---- INPUT FOR THIS TASK
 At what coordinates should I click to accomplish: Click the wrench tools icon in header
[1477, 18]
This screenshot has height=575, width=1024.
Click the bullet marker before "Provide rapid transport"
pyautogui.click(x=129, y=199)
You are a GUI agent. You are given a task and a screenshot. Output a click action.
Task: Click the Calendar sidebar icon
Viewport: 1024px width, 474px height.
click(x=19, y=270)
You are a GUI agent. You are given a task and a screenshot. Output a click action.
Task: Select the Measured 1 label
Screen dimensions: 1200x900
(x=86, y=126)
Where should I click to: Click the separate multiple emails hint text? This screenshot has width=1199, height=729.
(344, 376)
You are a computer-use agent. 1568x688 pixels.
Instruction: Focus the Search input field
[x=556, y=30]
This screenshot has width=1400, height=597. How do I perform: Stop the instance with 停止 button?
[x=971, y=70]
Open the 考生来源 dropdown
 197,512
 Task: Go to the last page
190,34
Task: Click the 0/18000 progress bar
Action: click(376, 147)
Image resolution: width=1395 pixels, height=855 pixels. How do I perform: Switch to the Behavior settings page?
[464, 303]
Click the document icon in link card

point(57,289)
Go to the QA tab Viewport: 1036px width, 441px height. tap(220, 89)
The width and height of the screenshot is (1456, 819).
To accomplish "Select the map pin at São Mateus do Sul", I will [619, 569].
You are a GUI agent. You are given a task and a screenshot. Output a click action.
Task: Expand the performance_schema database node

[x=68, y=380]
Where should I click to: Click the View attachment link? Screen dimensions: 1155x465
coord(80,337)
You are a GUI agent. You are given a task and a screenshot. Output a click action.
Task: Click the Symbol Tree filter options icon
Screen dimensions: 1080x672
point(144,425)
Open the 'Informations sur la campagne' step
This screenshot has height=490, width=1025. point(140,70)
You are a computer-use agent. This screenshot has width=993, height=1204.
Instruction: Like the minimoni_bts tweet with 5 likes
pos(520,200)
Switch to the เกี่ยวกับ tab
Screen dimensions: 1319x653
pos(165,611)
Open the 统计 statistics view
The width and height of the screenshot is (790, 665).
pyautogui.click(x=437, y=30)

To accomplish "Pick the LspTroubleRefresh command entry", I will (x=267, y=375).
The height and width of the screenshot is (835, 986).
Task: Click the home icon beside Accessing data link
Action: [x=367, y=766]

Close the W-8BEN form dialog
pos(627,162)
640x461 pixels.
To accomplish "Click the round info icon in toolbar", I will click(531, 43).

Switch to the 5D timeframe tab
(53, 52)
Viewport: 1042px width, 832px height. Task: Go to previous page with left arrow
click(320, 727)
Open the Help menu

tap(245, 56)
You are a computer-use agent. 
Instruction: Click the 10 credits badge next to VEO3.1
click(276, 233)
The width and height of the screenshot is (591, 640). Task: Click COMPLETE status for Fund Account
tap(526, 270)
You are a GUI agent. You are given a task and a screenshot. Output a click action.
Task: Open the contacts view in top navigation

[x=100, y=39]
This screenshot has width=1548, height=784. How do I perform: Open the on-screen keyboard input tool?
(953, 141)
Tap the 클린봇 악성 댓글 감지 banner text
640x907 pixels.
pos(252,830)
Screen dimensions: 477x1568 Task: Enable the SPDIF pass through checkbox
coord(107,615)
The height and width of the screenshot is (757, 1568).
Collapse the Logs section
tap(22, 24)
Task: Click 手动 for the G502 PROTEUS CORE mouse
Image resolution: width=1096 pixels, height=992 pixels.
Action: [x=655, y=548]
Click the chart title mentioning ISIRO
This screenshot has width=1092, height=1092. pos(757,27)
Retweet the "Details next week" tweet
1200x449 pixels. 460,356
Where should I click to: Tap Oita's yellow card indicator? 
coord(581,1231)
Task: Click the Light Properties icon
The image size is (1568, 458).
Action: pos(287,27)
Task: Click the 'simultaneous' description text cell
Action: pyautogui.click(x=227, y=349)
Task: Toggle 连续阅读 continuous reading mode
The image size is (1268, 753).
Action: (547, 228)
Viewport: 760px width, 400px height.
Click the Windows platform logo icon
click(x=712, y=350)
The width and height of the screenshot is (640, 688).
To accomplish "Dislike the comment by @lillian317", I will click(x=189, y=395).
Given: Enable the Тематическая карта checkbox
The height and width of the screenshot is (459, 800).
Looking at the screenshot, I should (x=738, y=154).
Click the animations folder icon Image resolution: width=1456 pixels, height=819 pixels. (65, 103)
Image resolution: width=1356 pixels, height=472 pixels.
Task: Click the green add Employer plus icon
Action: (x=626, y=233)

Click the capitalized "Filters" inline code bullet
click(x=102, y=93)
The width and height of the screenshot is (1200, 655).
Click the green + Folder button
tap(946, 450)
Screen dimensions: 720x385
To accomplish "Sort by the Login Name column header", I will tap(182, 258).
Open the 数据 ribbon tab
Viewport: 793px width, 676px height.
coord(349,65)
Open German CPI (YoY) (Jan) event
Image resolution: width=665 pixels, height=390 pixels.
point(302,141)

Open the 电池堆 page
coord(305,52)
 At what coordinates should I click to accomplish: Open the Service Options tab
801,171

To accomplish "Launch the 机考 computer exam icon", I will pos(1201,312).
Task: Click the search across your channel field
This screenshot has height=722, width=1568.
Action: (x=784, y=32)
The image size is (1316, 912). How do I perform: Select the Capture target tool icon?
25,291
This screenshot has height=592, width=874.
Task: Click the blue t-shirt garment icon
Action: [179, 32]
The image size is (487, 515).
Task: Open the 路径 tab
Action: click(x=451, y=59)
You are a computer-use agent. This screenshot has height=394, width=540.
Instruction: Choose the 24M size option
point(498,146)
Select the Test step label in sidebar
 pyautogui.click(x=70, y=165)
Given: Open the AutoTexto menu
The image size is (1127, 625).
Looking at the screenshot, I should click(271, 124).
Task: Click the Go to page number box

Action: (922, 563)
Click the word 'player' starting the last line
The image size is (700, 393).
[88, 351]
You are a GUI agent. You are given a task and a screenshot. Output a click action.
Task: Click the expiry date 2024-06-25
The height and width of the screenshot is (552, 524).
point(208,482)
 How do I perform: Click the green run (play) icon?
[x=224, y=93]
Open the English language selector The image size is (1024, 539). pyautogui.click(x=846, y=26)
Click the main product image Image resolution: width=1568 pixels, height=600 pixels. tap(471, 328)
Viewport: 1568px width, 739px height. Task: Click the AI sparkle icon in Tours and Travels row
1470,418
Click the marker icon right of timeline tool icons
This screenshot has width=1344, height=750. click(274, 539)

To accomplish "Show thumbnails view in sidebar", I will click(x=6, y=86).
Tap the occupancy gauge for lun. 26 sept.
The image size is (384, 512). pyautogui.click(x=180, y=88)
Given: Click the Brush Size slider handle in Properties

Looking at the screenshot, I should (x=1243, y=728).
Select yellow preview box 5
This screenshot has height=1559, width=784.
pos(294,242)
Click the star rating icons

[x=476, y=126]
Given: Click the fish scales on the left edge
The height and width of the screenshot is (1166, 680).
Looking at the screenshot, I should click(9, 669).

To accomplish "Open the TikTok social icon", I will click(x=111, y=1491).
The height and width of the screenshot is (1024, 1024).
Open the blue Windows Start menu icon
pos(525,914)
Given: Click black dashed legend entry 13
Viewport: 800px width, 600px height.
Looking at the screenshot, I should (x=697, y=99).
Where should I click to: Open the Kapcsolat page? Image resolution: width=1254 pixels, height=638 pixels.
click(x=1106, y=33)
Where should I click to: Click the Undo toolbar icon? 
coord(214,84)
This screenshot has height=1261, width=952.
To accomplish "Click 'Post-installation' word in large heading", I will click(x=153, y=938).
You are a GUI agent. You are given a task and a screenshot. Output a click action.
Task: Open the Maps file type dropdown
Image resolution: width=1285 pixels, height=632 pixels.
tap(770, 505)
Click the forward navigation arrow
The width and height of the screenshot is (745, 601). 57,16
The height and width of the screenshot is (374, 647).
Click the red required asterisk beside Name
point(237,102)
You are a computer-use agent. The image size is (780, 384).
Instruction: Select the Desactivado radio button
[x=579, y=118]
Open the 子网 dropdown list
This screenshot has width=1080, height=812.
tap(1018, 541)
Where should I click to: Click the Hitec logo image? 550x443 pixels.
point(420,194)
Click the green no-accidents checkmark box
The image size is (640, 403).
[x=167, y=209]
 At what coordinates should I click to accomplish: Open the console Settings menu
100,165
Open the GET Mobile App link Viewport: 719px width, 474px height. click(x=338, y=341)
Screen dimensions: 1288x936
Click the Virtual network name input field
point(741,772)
--------
**DIRECTIONS FOR THIS TASK**
The expected answer holds each line from the listing above where the string "word" is present.

**RESPONSE**
Click the word 'player' starting the last line
To accomplish "Click 'Post-installation' word in large heading", I will click(x=153, y=938).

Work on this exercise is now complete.